W nocy z czwartku na piątek czasu polskiego rozpoczyna się ostatnia seria play-off tego sezonu. W finale NBA broniący tytułu Los Angeles Lakers będą mierzyć się z Boston Celtics. Jeziorowcy z Kobe Bryantem zapowiadają walkę na całego. Cel jest oczywisty.
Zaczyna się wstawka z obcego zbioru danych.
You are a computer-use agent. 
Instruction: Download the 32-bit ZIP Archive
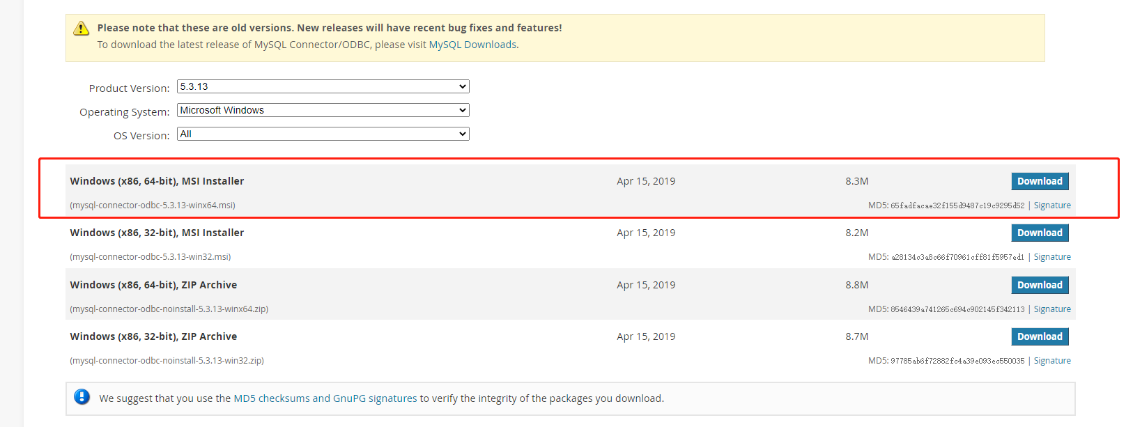click(x=1040, y=336)
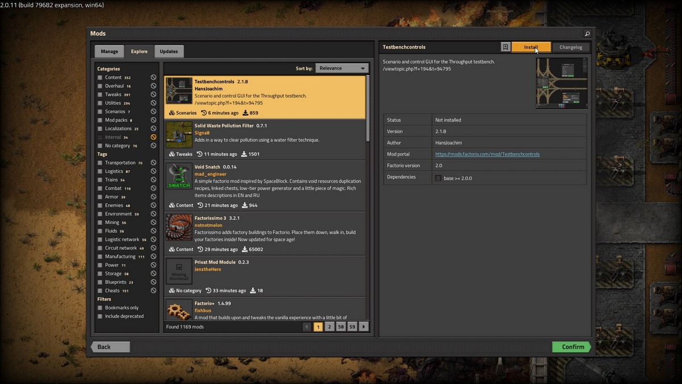Open the mods.factorio.com Testbenchcontrols link
The height and width of the screenshot is (384, 682).
coord(487,154)
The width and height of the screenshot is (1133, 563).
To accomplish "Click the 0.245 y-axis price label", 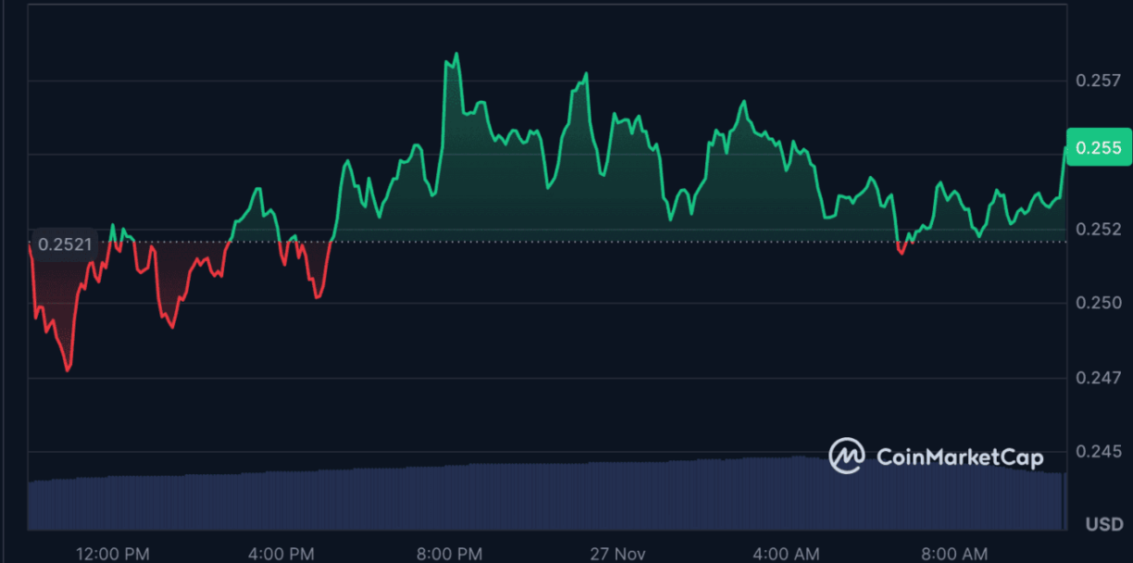I will coord(1098,451).
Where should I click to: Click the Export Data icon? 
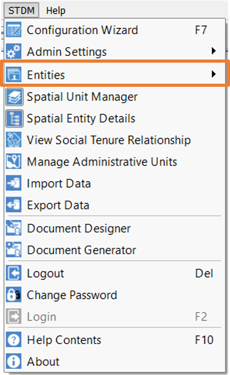pyautogui.click(x=14, y=205)
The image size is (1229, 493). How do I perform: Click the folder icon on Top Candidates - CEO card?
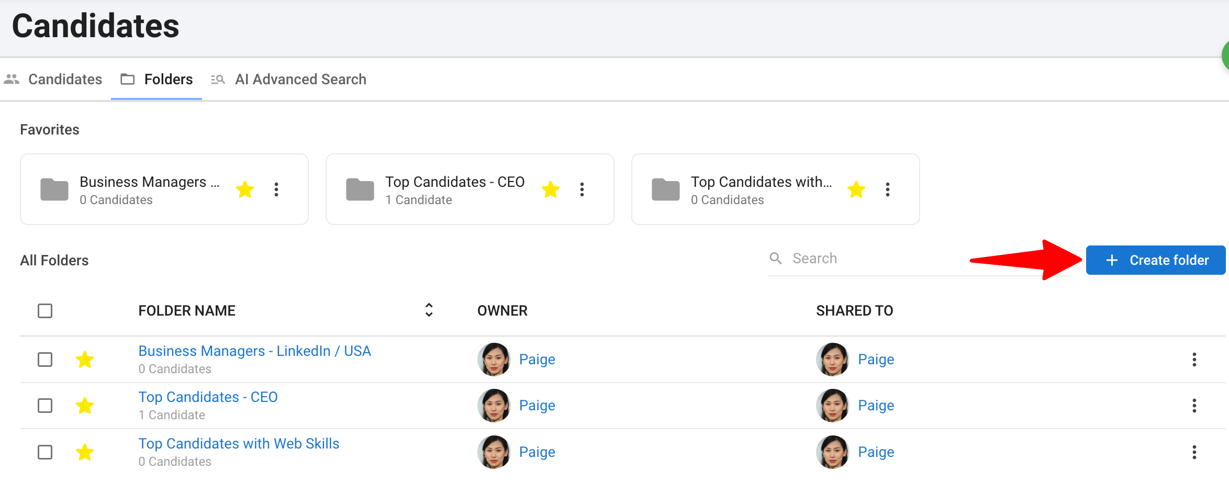pos(360,189)
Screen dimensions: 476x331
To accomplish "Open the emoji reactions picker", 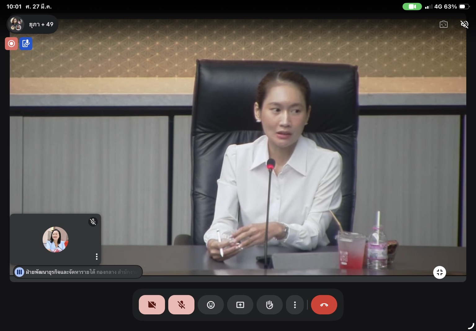I will (211, 305).
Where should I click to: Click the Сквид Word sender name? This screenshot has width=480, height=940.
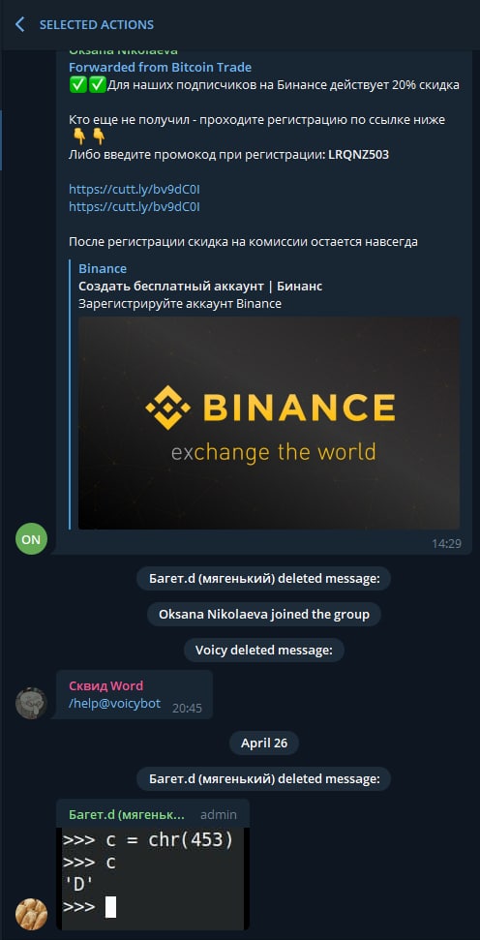106,685
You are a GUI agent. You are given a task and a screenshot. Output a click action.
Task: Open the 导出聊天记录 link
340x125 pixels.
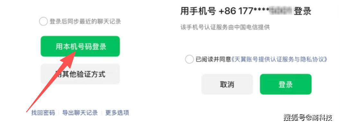click(x=80, y=113)
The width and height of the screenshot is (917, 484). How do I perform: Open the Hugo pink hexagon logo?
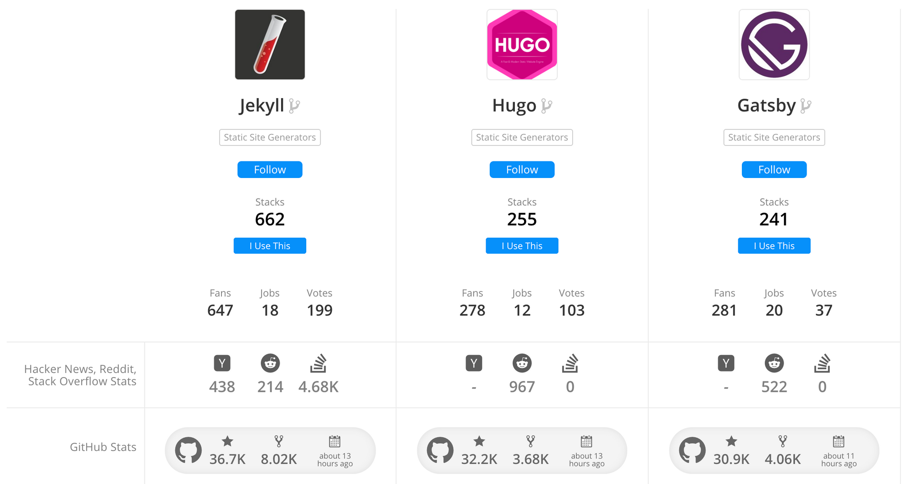pos(522,45)
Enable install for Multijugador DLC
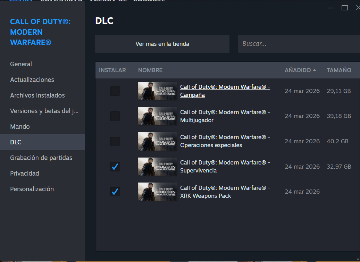360x262 pixels. 115,116
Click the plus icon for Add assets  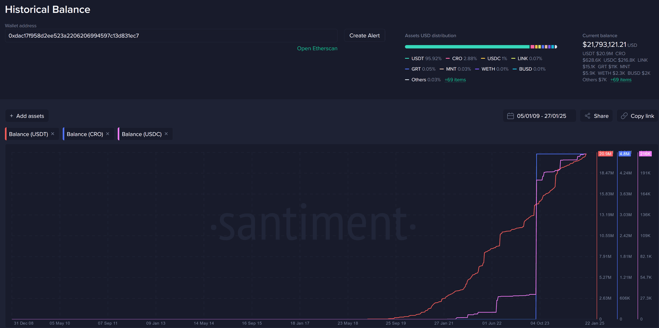click(x=12, y=116)
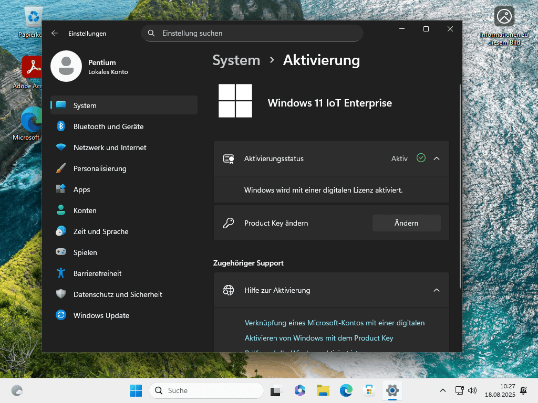Select the Apps menu item
This screenshot has width=538, height=403.
point(81,189)
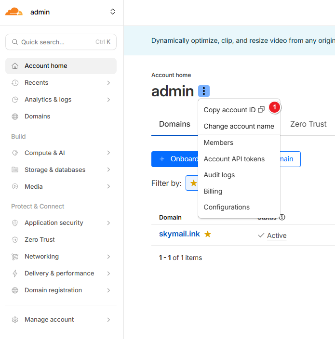Screen dimensions: 335x339
Task: Open Audit logs from the dropdown menu
Action: coord(219,175)
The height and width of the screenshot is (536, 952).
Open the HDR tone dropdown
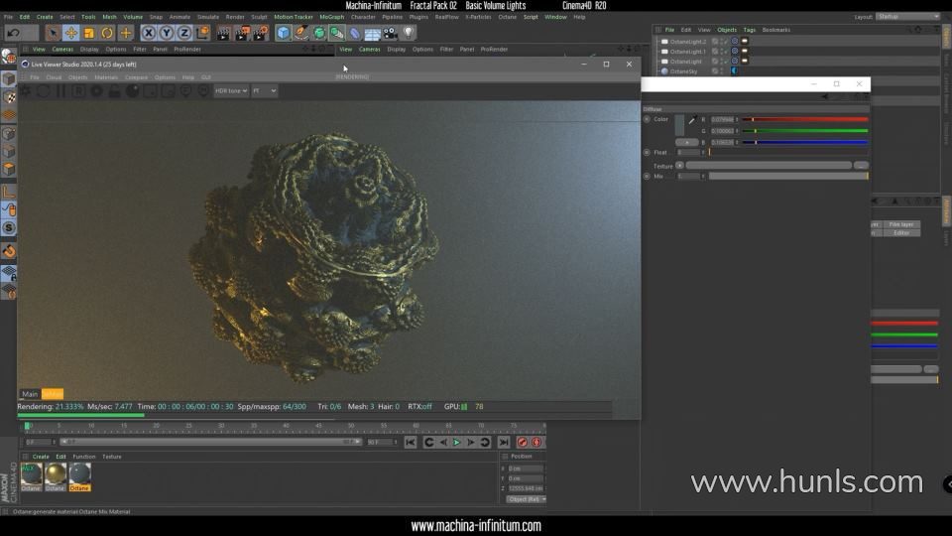230,90

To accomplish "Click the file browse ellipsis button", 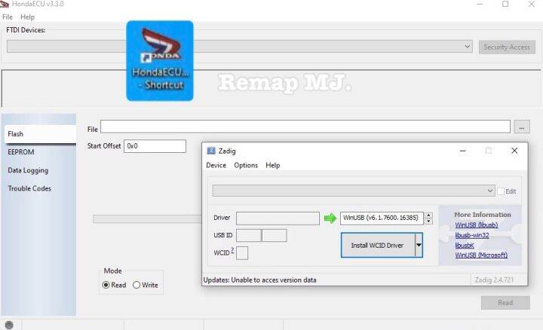I will pos(523,127).
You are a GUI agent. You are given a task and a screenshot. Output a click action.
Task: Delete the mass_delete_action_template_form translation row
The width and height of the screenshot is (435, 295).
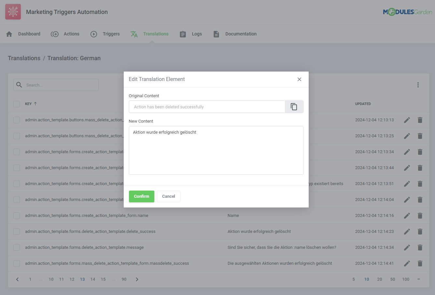(420, 263)
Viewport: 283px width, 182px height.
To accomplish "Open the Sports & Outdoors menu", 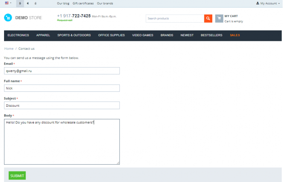I will tap(74, 35).
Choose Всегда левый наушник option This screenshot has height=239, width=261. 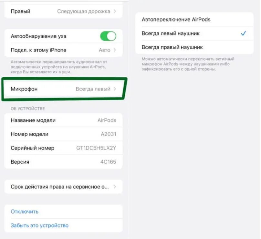tap(194, 33)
W tym artykule dowiesz się o:

Przed finałem

Przed zespołem z Kalifornii staje drużyna, która dwa lata temu pokonała go na tym etapie rozgrywek. Szczególnie bolesne dla Lakers było spotkanie z 19 czerwca przegrane aż różnicą 39 punktów. Obóz Jeziorowców zapowiada, że taka sytuacja się nie powtórzy, a oni zrobią wszystko, aby zrewanżować się Celtom za porażkę w finałach w 2008 roku. Phil Jackson powiedział, iż w porównaniu z tamtymi meczami jego drużyna okrzepła i nabrała doświadczenia. Szkoleniowiec podkreślał fakt, że wówczas Pau Gasol niezbyt zgrał się z kolegami, a Andrew Bynum doznał kontuzji, która wykluczyła go z rywalizacji. - Na kilku pozycjach byliśmy zupełnie "zieloni". Teraz jest inaczej. Jesteśmy gotowi do walki - powiedział Zen Master.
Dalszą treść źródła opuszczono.